I don’t have hours to spare in my day. I’ve got a five-year-old and a two-year-old. I run a business. And like many of the women I coach, if I’m adding something new to my health routine, it needs to fit into my life, not compete with it.
So instead of trying to force long walks into my schedule, I focused on small tweaks that could naturally add more movement to my day.
A few years ago (right after my son was born), my daily step count averaged around 4,500 steps per day. Not awful. But also not where I wanted to be. And I knew in a year I'd want to start working on some body composition goals, so I wanted to start setting the foundation for what would help lead me to success.
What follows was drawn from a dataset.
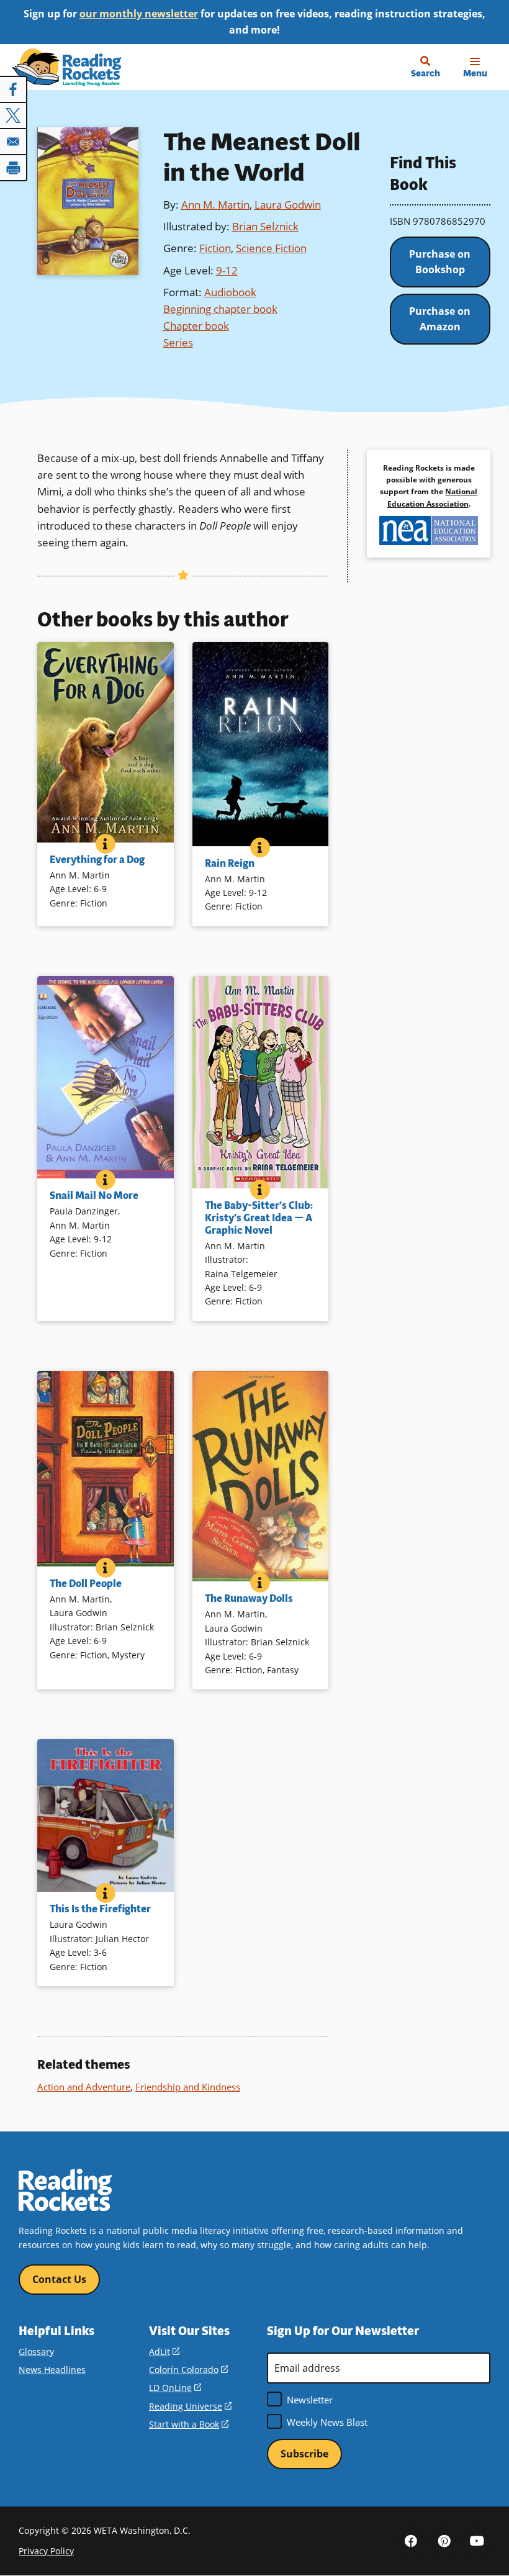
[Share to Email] (13, 141)
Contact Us (59, 2279)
A common strategy I see people try is adding a 30-minute walk every day. And while that can absolutely work, there’s one problem with relying on a single block of time.
It can be fragile.
One busy morning
One sick kid
One work deadline
One bad night of sleep
And suddenly the whole plan disappears.
So instead of forcing a rigid routine, I practiced one of the core skills we teach inside GSD Coaching:
Flexible thinking.
Instead of asking:
“When will I go for a walk?”
I asked a different question:
“Where could movement already fit into my life?”
The Tiny Step Strategy
Instead of relying on one big walk, I started stacking small moments of movement throughout my day and attached them to things I was already doing.
Things like:
• Walking while talking on the phone
• Watching a show while walking on my walking pad
• Parking farther away
• Walking during work calls
• Moving and playing at the playground with my kids, instead of sitting
• Getting extra steps in while my daughter was at soccer practice
None of these moments felt like a big workout.
But together?
They started to add up.
Over time, those small shifts moved my daily average from 4,500 steps to over 8,500 steps per day.
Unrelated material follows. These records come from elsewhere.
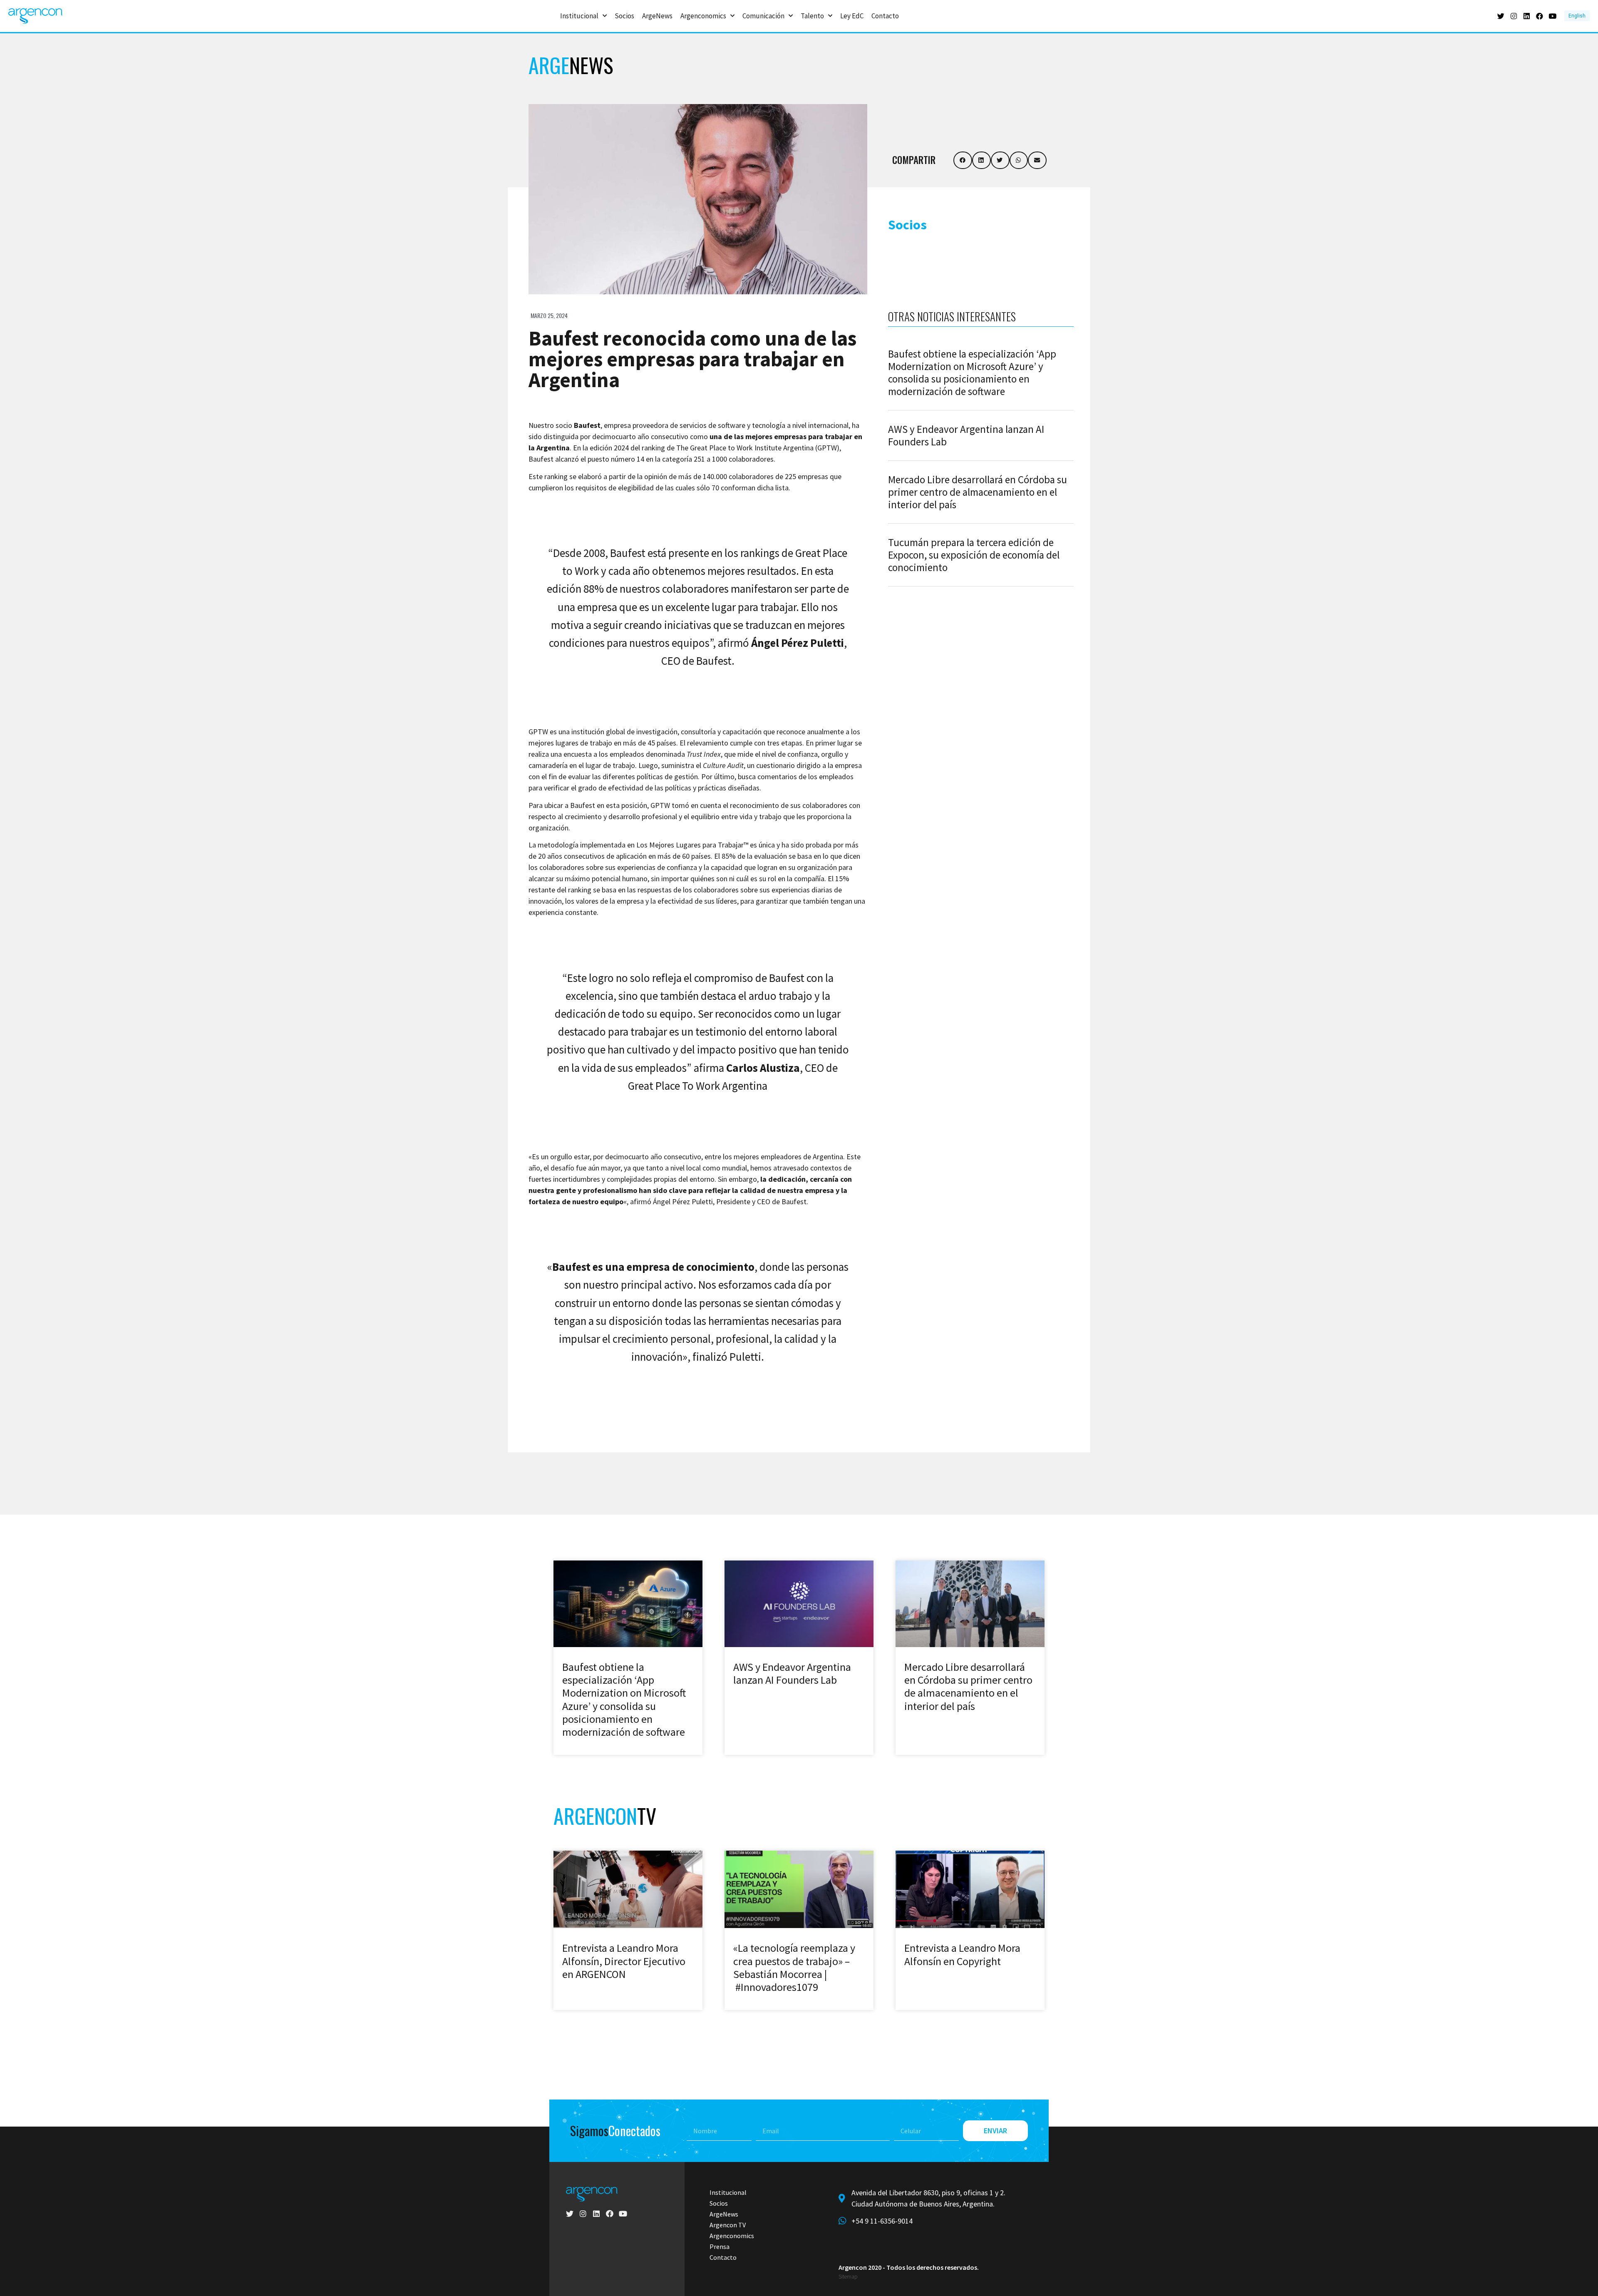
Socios (624, 15)
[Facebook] (1539, 16)
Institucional (579, 15)
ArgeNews (657, 15)
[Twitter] (1500, 16)
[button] (962, 160)
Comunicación (763, 15)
Not because I suddenly became more motivated.
Not because I found extra hours in my day.
But because I built on what I was already doing.
Why This Works (Behavior Change Science)
One of the biggest barriers to consistency is all-or-nothing thinking.
It sounds like this:
“If I don’t have time for a real workout, it’s not worth it.”
“Ten minutes doesn’t count.”
“I’ll start next week when things calm down.”
This kind of thinking keeps people stuck.
Flexible thinking helps shift you from rigid rules to aligned action.
Instead of thinking:
“It only counts if I do a 30-minute walk.”
You start asking:
“What’s one small action that moves me toward my goal, today?”
That’s where consistency and sustainability are built.
The Skill Most People Are Missing
Most people aren’t stuck because they don’t know what to do.
They’re stuck because they’re trying to follow perfect plans instead of flexible strategies.
And real life rarely cooperates with perfect plans.
Inside GSD Coaching, women learn how to:
Adjust their plans, without abandoning their goals
Take small actions, even when motivation is low
Build routines that work with their life, instead of fighting against it
Sustainable behavior change isn’t about perfection.
It’s about tiny steps that keep moving forward.